» **EXERCISE INSTRUCTIONS**: Scan the data, and whenever a line contains "computer", copy it.
** Opening SUPPLIED INFORMATION block **
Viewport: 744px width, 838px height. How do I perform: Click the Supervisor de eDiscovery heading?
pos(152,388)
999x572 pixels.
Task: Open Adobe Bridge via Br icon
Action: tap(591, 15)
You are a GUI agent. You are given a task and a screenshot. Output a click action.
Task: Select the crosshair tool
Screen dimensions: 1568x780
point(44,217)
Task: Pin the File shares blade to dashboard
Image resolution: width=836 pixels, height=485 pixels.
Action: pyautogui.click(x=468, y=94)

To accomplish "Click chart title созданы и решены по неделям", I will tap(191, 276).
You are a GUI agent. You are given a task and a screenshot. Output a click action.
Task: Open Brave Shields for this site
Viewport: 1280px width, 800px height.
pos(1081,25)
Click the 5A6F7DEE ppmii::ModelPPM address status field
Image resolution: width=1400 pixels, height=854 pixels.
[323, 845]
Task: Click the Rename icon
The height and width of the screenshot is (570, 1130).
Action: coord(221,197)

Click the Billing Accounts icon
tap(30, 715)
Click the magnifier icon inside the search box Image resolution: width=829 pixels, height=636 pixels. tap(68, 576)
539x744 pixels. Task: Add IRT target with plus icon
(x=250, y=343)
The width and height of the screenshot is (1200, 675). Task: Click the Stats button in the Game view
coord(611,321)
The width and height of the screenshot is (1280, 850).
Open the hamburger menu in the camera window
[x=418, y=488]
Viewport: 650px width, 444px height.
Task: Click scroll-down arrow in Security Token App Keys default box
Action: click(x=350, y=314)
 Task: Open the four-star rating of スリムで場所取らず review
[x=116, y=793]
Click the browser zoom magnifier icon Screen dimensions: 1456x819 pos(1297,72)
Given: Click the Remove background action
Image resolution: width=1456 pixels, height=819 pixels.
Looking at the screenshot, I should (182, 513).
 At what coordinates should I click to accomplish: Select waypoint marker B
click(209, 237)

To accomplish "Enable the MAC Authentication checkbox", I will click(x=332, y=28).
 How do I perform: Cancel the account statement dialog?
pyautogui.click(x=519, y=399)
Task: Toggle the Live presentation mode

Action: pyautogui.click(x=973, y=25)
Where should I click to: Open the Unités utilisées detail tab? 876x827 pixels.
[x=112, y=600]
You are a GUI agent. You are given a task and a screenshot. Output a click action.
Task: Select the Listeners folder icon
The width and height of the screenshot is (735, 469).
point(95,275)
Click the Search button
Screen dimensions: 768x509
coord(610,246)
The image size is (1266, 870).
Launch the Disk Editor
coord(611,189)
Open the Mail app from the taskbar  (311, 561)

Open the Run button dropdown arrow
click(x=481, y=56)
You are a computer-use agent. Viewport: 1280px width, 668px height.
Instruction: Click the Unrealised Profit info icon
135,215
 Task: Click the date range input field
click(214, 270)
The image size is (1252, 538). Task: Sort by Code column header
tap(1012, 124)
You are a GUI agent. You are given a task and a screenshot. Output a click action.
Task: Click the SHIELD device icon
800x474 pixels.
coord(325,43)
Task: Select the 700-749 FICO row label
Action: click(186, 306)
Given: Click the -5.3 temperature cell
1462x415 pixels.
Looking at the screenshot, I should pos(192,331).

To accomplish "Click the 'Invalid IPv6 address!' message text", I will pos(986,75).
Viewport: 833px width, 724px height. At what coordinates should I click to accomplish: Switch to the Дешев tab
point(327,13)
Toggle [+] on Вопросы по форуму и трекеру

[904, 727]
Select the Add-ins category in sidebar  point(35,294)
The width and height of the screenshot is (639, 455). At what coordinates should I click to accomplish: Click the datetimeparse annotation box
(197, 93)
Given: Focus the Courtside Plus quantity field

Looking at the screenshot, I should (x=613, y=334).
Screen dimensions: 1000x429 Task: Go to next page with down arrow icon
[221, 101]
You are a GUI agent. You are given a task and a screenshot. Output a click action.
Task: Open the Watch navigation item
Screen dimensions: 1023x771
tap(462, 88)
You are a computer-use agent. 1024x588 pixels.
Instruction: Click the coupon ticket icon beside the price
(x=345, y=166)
** Closing SUPPLIED INFORMATION block **
» **OUTPUT FOR THIS TASK**:
You are a computer-use agent. Viewport: 1280px width, 668px height.
You are a computer-use agent. 1024x588 pixels.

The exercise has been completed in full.